*** Opening of Excerpted records ***
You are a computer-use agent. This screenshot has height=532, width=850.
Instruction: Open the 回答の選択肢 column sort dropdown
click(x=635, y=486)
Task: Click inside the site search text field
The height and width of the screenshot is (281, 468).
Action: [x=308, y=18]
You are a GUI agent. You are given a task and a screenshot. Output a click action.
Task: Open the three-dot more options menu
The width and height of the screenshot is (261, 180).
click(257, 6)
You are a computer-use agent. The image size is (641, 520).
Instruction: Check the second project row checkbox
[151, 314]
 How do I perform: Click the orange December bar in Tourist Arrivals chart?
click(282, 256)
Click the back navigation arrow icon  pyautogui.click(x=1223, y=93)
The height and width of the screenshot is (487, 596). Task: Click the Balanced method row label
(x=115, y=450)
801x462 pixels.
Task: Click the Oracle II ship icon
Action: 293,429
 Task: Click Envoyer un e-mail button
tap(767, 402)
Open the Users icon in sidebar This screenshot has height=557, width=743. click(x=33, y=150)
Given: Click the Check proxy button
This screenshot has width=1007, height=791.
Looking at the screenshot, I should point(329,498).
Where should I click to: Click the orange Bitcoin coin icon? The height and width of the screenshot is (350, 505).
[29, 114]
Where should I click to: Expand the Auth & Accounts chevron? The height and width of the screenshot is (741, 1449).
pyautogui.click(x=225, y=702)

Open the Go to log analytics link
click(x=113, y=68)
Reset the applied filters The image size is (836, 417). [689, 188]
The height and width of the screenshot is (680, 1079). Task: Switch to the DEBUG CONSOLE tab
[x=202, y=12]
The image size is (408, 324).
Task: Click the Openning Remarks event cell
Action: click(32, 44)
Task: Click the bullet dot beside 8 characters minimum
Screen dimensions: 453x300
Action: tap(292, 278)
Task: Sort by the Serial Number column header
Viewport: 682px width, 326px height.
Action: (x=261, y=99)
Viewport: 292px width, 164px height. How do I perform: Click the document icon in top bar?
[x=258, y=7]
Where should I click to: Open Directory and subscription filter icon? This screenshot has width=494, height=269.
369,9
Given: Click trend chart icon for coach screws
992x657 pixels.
*** Close of Excerpted records ***
- [Try it]: Looking at the entries, count the lines where the word "agent" appears, and state the count by itself.

- [Answer space]: 3